:: Exercise directions ::
In the listing that follows, the range to quote begins at the line that has "Task: Start the Run: Slope mode" and ends after the line that has "in the description"; quote it verbatim and add nothing.

:: Data to process ::

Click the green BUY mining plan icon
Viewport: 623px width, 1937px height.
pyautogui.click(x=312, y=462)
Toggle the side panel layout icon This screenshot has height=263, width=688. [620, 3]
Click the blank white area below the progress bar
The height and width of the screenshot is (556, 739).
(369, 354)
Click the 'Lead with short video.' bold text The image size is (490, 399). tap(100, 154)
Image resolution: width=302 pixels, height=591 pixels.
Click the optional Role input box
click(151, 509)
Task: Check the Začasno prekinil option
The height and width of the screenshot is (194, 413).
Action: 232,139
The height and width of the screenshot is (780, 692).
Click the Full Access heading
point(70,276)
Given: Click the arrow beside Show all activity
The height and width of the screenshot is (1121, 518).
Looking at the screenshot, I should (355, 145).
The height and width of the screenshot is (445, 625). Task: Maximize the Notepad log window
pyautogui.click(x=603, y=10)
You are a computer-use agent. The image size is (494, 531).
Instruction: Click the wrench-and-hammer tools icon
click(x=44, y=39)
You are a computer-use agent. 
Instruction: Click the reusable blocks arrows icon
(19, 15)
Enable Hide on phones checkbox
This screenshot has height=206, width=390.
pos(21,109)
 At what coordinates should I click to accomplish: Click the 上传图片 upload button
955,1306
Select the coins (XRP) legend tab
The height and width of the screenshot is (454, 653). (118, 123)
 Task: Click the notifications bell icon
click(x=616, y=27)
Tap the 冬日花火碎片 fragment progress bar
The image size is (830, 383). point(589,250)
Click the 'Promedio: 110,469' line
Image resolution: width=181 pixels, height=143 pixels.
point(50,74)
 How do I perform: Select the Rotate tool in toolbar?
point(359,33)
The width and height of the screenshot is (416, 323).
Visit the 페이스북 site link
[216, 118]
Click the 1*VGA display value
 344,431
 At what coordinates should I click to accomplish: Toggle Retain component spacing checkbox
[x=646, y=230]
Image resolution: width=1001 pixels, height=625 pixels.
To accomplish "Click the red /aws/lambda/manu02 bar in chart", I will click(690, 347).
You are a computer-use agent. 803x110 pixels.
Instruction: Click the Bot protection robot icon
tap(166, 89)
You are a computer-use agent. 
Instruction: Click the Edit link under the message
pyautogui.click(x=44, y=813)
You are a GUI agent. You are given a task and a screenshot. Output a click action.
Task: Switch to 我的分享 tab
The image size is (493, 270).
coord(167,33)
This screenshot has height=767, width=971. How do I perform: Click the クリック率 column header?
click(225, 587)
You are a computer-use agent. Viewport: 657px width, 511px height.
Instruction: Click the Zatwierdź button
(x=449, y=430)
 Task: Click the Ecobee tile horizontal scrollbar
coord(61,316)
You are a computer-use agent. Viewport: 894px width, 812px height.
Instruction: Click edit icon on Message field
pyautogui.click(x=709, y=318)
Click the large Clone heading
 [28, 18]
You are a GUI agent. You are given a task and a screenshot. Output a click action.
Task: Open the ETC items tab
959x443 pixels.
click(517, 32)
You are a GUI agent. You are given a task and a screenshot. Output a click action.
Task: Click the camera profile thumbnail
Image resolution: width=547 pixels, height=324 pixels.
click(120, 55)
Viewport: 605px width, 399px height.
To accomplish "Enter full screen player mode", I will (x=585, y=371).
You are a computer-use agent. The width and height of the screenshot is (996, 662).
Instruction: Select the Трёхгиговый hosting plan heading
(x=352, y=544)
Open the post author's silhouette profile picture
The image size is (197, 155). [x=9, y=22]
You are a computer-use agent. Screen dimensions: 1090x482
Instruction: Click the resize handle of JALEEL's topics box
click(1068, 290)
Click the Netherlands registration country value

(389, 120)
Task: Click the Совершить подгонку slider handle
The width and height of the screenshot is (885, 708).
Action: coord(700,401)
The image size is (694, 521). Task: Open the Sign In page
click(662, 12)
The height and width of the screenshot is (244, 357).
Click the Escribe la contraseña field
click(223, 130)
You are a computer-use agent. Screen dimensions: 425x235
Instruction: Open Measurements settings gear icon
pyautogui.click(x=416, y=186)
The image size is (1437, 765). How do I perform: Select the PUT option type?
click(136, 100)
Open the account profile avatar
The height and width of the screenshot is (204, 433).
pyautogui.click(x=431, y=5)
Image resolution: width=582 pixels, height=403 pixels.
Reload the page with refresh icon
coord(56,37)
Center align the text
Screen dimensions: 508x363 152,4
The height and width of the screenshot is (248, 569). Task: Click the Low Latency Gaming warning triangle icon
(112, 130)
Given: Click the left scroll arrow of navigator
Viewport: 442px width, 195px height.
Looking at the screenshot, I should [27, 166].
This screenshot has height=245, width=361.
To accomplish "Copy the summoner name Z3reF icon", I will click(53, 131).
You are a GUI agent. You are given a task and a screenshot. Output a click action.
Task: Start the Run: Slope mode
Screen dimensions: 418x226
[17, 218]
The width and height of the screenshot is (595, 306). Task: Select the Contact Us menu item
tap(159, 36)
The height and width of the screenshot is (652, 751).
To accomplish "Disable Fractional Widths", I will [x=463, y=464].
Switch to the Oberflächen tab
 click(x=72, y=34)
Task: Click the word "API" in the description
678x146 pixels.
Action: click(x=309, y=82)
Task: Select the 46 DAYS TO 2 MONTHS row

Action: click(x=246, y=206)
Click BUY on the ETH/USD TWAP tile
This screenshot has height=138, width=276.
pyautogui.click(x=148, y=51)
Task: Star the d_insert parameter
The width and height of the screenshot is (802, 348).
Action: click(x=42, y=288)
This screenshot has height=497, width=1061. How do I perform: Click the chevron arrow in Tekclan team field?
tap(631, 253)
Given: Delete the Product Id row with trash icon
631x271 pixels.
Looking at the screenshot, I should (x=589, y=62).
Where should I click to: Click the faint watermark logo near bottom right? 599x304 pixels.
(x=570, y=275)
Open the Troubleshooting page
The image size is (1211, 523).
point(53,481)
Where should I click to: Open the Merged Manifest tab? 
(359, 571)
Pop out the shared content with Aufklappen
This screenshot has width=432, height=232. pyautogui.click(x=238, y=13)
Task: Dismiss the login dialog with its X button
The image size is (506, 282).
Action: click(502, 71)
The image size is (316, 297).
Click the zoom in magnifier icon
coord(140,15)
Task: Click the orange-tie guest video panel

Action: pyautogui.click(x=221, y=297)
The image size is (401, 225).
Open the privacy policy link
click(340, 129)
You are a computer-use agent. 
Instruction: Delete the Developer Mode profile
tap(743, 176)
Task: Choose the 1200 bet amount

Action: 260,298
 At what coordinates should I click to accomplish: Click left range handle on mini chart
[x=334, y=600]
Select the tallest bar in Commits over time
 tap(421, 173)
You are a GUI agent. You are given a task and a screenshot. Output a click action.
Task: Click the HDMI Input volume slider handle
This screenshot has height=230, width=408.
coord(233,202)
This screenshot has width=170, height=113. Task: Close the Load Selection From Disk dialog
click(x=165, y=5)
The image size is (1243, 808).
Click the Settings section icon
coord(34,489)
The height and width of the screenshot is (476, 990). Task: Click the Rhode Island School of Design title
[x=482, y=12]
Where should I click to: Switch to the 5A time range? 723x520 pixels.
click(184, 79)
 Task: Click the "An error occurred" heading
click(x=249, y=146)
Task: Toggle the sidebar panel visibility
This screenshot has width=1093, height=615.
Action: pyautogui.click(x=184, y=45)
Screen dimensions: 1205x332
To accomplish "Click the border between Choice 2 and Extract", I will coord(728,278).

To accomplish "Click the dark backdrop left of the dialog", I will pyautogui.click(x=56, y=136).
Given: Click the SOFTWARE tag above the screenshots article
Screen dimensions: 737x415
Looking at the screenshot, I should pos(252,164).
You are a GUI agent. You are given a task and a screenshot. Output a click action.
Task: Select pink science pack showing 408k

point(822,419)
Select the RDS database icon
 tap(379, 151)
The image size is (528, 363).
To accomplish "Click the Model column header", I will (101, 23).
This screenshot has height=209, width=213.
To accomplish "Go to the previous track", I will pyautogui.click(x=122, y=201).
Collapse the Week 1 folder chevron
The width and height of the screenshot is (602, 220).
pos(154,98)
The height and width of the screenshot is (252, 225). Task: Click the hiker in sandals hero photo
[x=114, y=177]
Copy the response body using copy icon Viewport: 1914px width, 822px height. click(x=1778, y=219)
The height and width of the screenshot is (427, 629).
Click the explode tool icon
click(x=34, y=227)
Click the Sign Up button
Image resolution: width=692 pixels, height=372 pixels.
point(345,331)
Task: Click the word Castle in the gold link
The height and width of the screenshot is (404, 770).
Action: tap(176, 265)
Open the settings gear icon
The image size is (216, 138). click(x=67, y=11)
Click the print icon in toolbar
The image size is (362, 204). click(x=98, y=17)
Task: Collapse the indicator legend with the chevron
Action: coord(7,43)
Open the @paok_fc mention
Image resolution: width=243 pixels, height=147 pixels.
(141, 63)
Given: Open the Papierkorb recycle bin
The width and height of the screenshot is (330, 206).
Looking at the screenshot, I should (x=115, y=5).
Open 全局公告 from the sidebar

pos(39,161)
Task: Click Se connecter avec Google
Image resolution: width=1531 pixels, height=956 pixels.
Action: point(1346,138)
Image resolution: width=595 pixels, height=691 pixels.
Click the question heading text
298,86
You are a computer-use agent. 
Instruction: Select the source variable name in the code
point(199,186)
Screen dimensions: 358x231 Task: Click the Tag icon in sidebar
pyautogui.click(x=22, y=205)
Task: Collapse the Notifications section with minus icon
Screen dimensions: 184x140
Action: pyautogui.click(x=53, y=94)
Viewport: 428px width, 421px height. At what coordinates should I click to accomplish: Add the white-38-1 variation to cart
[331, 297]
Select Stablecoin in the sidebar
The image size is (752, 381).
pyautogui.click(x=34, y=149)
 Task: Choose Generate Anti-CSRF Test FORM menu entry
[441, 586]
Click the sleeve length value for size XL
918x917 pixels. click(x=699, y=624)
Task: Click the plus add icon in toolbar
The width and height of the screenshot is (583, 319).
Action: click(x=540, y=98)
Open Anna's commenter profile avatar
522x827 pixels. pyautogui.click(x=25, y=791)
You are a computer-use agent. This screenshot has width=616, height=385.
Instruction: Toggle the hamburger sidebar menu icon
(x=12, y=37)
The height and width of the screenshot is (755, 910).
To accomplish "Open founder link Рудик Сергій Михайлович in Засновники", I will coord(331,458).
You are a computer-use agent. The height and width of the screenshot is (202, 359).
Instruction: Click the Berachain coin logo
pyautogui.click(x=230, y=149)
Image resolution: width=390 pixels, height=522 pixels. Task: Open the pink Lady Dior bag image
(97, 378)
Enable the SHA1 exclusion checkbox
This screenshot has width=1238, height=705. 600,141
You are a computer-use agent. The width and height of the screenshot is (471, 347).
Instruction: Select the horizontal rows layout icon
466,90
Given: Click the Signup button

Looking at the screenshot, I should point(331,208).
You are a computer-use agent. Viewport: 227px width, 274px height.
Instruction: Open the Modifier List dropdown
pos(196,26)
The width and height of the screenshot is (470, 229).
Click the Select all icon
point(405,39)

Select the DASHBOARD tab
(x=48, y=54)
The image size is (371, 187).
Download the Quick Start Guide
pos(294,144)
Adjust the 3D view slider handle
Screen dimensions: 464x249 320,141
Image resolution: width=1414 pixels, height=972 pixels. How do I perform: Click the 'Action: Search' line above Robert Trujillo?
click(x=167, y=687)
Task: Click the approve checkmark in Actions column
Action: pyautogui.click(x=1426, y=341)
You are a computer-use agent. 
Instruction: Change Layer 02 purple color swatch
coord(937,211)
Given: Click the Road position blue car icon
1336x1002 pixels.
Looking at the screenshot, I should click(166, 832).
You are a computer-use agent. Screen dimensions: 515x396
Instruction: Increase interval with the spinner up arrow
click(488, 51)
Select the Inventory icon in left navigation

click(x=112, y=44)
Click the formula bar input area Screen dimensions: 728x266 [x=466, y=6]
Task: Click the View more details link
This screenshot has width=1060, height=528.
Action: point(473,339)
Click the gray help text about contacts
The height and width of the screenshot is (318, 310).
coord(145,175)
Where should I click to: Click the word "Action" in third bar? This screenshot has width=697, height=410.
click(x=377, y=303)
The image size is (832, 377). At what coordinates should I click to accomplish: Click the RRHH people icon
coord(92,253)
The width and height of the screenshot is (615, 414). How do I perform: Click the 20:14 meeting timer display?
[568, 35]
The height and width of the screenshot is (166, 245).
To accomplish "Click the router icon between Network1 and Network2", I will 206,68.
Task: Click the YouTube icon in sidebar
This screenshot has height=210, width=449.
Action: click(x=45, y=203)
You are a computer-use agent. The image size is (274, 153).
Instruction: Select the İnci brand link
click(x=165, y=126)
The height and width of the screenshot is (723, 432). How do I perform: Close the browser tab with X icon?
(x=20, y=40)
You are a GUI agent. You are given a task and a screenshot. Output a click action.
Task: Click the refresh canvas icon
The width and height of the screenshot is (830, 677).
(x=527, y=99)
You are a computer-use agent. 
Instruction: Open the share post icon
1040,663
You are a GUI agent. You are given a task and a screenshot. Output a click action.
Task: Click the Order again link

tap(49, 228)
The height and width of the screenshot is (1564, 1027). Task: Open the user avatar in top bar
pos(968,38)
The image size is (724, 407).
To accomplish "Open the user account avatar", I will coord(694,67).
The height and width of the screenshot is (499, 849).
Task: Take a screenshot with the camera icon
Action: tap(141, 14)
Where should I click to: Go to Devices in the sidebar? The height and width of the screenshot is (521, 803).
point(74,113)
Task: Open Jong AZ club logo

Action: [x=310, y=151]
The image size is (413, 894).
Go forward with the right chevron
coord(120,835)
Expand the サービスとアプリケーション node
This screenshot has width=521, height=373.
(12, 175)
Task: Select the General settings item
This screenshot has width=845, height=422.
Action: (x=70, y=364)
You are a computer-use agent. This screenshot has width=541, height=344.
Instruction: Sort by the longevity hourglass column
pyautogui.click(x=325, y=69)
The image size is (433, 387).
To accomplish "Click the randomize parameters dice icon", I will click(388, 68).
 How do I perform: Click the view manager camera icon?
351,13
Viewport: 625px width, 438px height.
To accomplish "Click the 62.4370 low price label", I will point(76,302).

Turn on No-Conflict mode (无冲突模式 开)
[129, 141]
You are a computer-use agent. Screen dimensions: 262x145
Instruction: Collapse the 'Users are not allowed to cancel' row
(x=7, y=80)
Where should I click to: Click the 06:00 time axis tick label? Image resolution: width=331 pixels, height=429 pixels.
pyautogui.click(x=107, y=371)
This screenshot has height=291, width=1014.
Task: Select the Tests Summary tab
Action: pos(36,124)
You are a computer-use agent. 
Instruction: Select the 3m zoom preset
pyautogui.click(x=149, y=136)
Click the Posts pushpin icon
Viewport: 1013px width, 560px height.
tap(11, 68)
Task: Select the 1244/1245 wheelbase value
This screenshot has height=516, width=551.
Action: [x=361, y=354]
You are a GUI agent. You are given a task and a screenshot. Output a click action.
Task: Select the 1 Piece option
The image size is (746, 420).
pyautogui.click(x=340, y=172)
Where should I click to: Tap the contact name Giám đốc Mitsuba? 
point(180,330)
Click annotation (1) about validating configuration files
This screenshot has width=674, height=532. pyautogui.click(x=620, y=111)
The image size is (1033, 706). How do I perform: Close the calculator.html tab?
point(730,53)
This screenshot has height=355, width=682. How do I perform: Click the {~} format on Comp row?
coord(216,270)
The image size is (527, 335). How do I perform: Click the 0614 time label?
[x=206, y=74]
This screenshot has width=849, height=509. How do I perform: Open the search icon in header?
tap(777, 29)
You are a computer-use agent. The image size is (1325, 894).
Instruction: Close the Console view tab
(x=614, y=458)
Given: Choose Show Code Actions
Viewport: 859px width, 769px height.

:: Exercise response ::
Task: Start the Run: Slope mode
Screen dimensions: 418x226
[17, 218]
The width and height of the screenshot is (595, 306). Task: Select the Contact Us menu item
tap(159, 36)
The height and width of the screenshot is (652, 751).
To accomplish "Disable Fractional Widths", I will [x=463, y=464].
Switch to the Oberflächen tab
 click(x=72, y=34)
Task: Click the word "API" in the description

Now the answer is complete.